Average free energies of evolved sequences.
Figure 10: Average free energies of evolved sequences.
(A) Versus population size for different temperatures (β = 1∕kBT). (B) Versus temperature for different population sizes.

Population size

The next exercise proposes to study the effect of the effective population size N. This may be a good opportunity to discuss the concept, explaining that the effective population size is not just the number of individuals in the population but it is a number that recapitulates its demographic history, in particular bottlenecks. We plot in Fig. 10A the mean value of the free energy in the stationary state (See Supplementary Methods). When the temperature is low (T ≲ 1) the outcome of the evolutionary process is almost independent of the population size N, a hallmark of neutral evolution. When T increases and the fitness is a smooth function of stability, the outcome of evolution strongly depends on population size, in the sense that the equilibirum stability markedly increase with population. Finally, for high temperature (e.g., β = 0.001), evolved sequences have almost identical properties to those of random sequences except for very large population size ( ≈ 1).

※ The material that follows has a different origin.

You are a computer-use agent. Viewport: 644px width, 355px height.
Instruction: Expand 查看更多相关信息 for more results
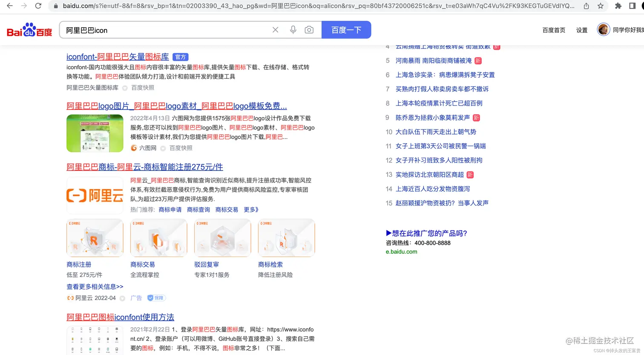tap(95, 286)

We show in Fig. 10B the effect of changing temperature for fixed population sizes. As it was shown in the previous section for fixed population size (N = 50), a non-neutral regime is observed for intermediate temperature. This effect is more pronounced for larger population sizes, and the free energy reaches a minimum close to β = 0.1 for most values of N. We conclude this exercise showing in Table 2 the equilibrium values of fitness and stability obtained for different population sizes keeping all the other parameters fixed, within a non-neutral temperature regime (β = 0.5). We chose this value in such a way that free energy values are clearly distinguishable between any pair of population sizes (see Fig. 10). We can see that smaller populations attain significantly smaller equilibrium fitness, since the fixation probability of disadvantageous mutations is larger for smaller population, in agreement with the statistical mechanical analogy (Sella & Hirsh, 2005). Moreover, larger populations also attain significantly larger stability, which shows that the system is far from the neutral regime in which fitness is a stepwise function of stability.

Table 2:
Average and standard deviation for the fitted parameters and free energy obtained in 10 independent evolutionary processes.
The parameters are p = 0.5 (balanced mutations) and inverse temperature β = 0.5.
N = 10 N = 50 N = 250 N = 1, 000
F 0.8682  ±  0.0007 0.9770  ±  0.0001 0.9948  ±  0.00015 0.9984  ±  0.00015
τ 154  ±  39 200  ±  42 267  ±  63 308  ±  77
ΔG −4.552  ±  0.0036 −8.397  ±  0.065 −11.42  ±  0.29 −13.76  ±  0.39
DOI: 10.7717/peerjcs.100/table-2

For these simulations we observe an exponential trend towards the stationary state and, therefore, we can compute the asymptotic time τ through a linear fit, as explained above. Nevertheless, the differences in time scales between the different populations, although systematic, are not significant. In fact, τ depends on the initial value of the fitness, which is a variable that fluctuates strongly, so that a very large number of independent simulations would be necessary to reduce the variability and improve the significance.

Mutation bias

Finally, we propose to explore the role of the mutation bias p (see Materials and Methods). We perform these simulations for population size N = 10 and high temperature β = 0.1, since p is expected to have a more relevant impact for small populations and non-neutral fitness landscapes. Table 3 displays results for different values of the mutation bias p = 0.25, 0.5, 0.75 corresponding to hydrophobic, neutral and polar sequences, respectively. We see that the equilibrium values of the free energy ΔG display a significant change. As shown in Table 3, the stability against unfolding (i.e., the free energy of the native state) decreases when the mutation bias favours polar sequences and the stability against misfolding (i.e., the free energy of misfolded conformations) has the opposite behaviour. This data also suggest that the folding free energy resulting from both unfolding and misfolding is minimum when the mutation bias is close to the mutation bias p = 0.5 at which polar and hydrophobic mutations balance, at least for the chosen parameters (see the quadratic fit in Fig. 11, which has illustrative purposes only).

Table 3:
Averages and standard deviations for the fitted parameters and free energy obtained in 10 independent evolutionary simulations.
The parameters used are N = 50 and β = 0.5. The target structure used is S7. Different mutation bias are represented.
p = 0.25 p = 0.5 p = 0.75
F 0.9764  ±  0.0002 0.9770  ±  0.0001 0.9764  ±  0.0002
τ 247  ±  66 200  ±  42 250  ±  60
ΔG −8.201  ±  0.047 −8.397  ±  0.065 −8.120  ±  0.045
DOI: 10.7717/peerjcs.100/table-3
Dependence of the free energy on the mutation bias.
Figure 11: Dependence of the free energy on the mutation bias.
A quadratic fit is shown for illustrative purposes only.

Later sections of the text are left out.